Tim Everson was even more powerfully drawn by the history of the boats and the place.

Although his grandfather Cyril Everson was an active shipwright, taking the business on from his father Alfred, his wife, Tim’s grandmother, was determined that her sons should venture further into the world.

Tim’s father joined the RAF and his uncle the Navy.

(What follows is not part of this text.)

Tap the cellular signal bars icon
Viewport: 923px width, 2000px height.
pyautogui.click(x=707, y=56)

Tim had an itinerant childhood, following his father to his various postings.

When he was sent back to boarding school it was to Ellesmere College in Shropshire, far from his family’s Suffolk roots.

Men buiding a boat

The original Deben Cherub cost £125. The engine was £10 extra

Perhaps fittingly Tim has spent much of his professional life in Traveller education.

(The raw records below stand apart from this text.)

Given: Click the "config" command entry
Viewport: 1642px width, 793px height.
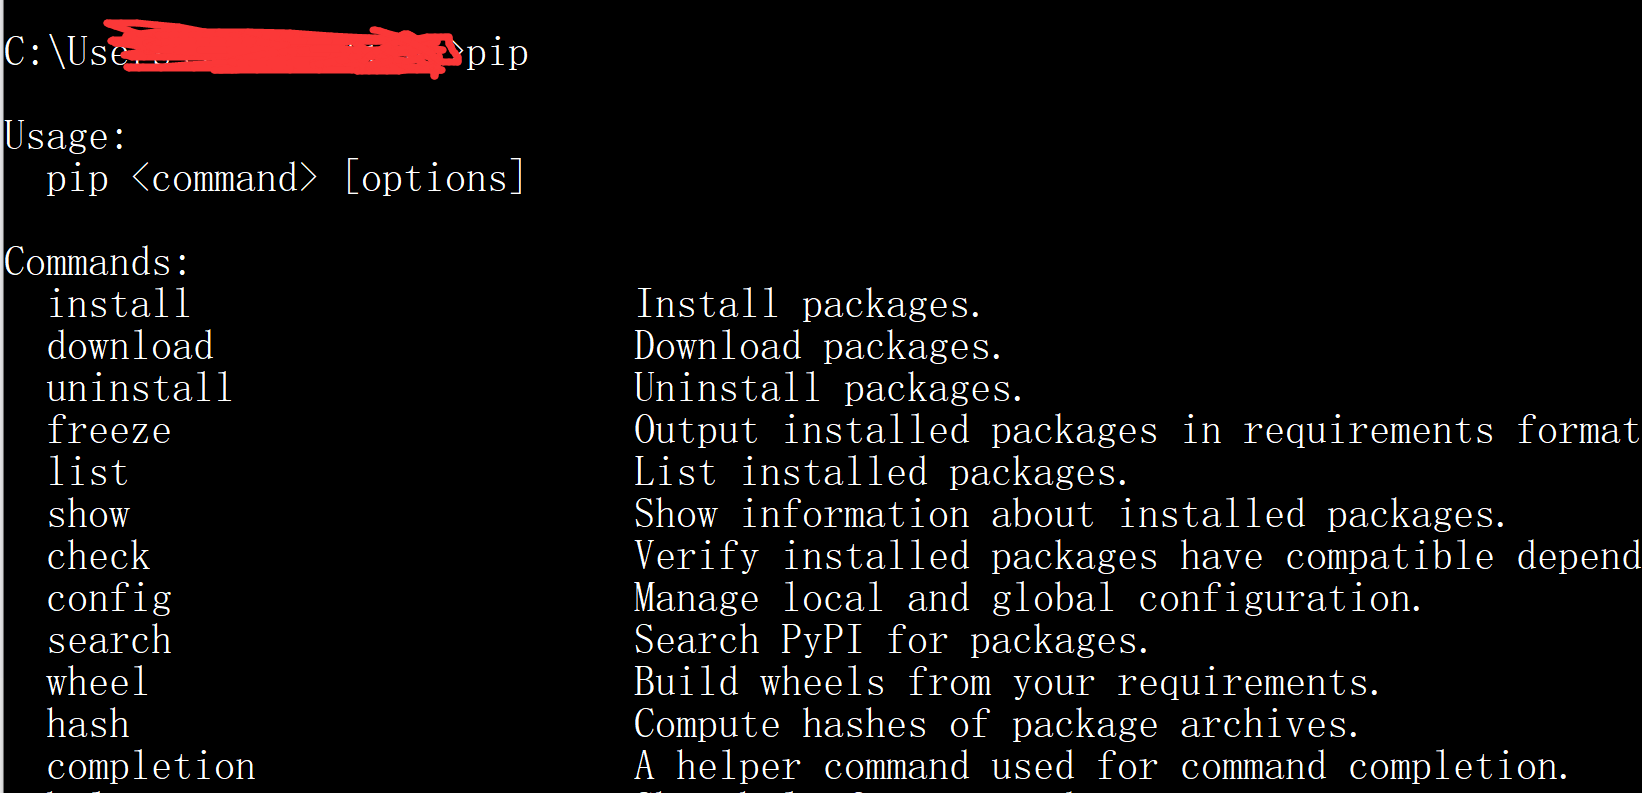Looking at the screenshot, I should [109, 599].
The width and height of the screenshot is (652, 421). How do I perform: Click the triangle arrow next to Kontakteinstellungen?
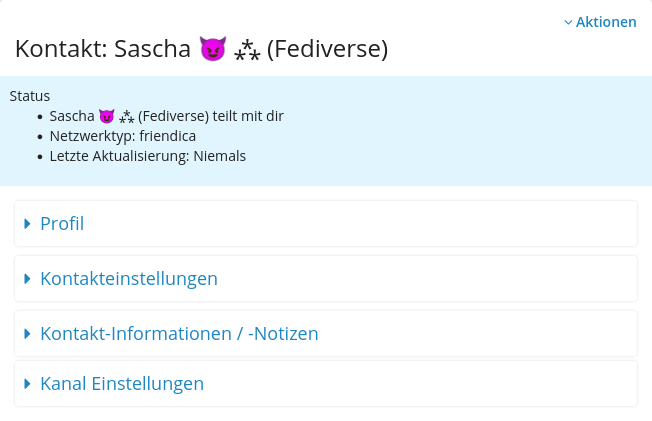coord(27,279)
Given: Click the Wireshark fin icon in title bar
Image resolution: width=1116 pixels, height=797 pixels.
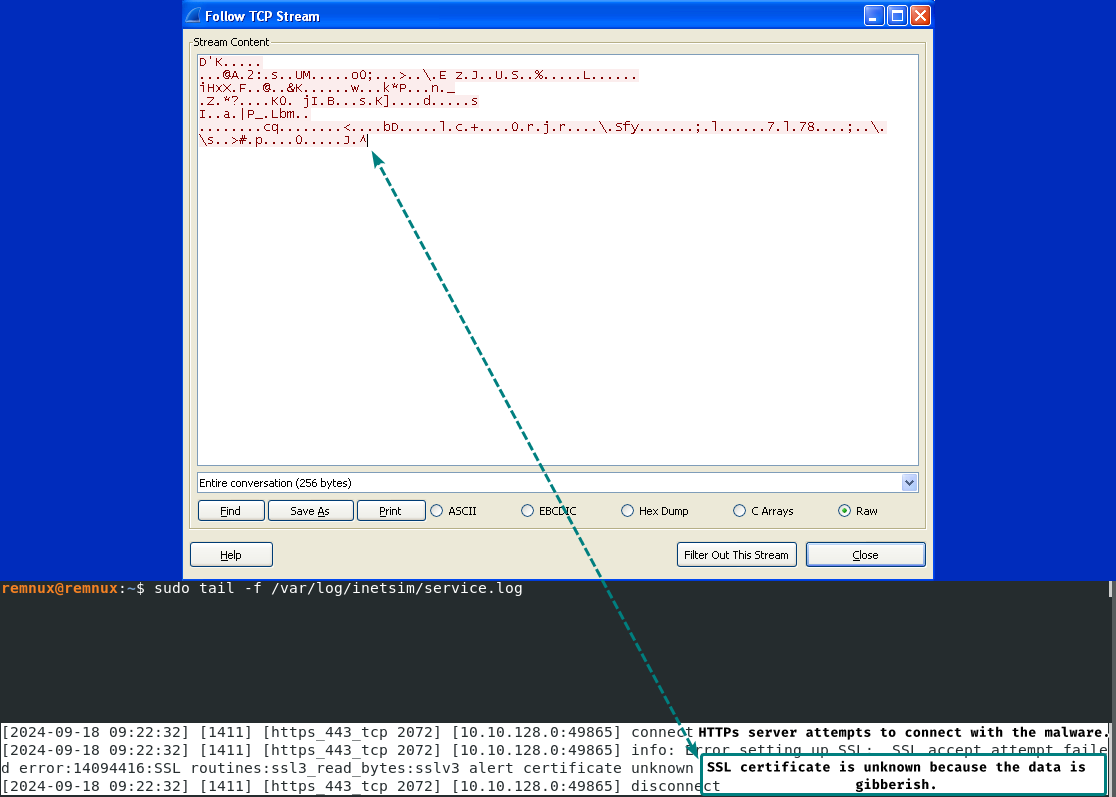Looking at the screenshot, I should pyautogui.click(x=193, y=16).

This work brought him home to Suffolk, but it was not until redundancy due to education funding cuts that he happened upon Ariel and fell in love with her.

Bringing her back to the yard where she’d been built by his grandfather and great-grandfather felt the right thing to do.

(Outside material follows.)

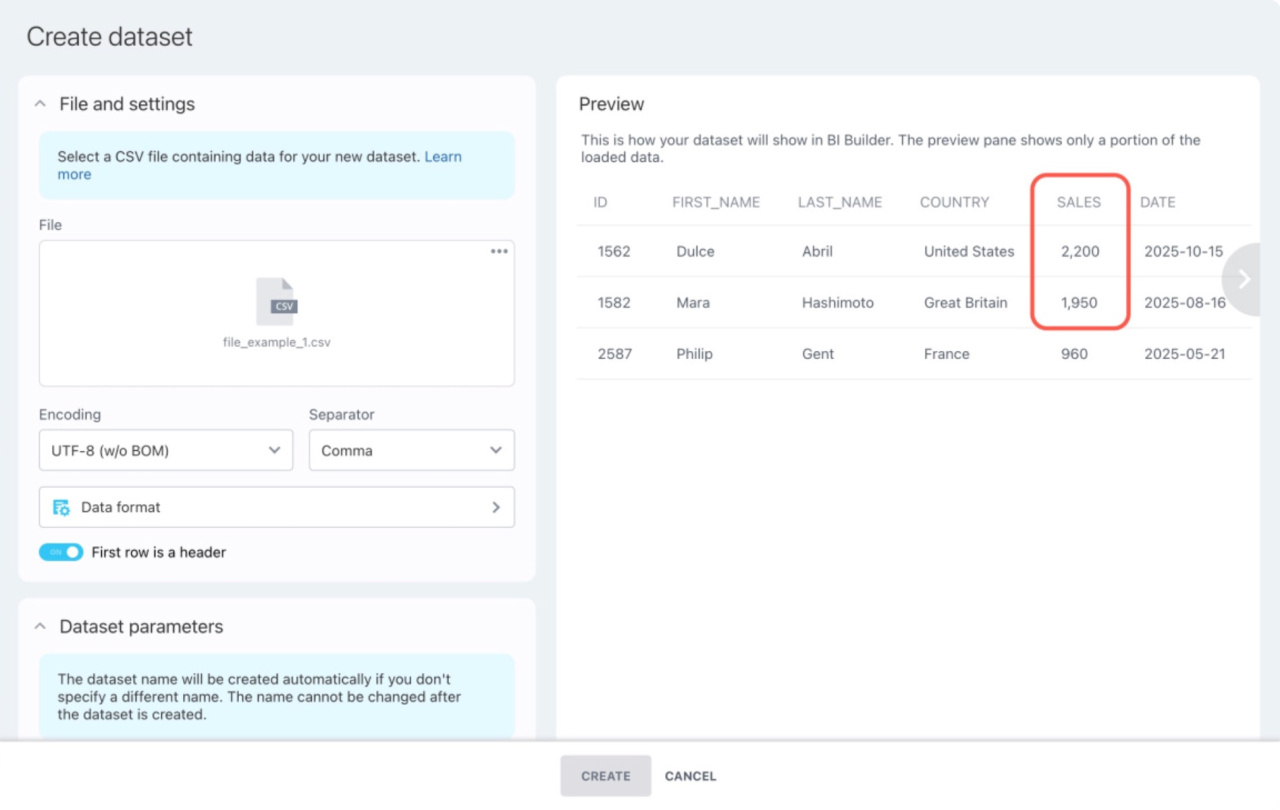Open the Separator dropdown
Viewport: 1280px width, 810px height.
point(411,451)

Over the 100 years of Debn Cherub history so far there have been periods when only one or two have remained actively sailing on the Deben.

The current gathering at the Woodbridge Boatyard is partly happenstance – Marvyn and his father had already purchased Lynette further upriver at Melton before a chance conversation gleaned the information that Woodbridge Boatyard was in need of a specialist marine engineer – but it has since been developed into deliberate policy.

When Brian Green, long-term owner of CC14, Jubilee, died and there was concern she might fall into disrepair, she was brought into yard ownership.

Technically Jubilee remains for sale, but boatyard manager Matt Lis explains that, since she is now ‘safe’, the quest for new owners is focussed on the boats with less certain futures.

Matt has what he terms a ‘re-homing shed’ where Charity, once sailed by those Crockett sisters, waits hopefully alongside other interesting but needy small yachts.

Jubilee, meanwhile, as a working member of the boatyard, is used to demonstrate some options for good environmental practice.

She’s antifouled with biocide-free Seajet Eko and her topsides are painted with Allbäck organic linseed oil-based paint.

She’s also the current holder of the recently revived Cherub Cup.

A community is gathering around these small yachts.

Marvyn, who has sailed on the Deben since childhood, finds it particularly satisfying to be able to offer the yard’s apprentices and friends the chance to experience this type of sailing.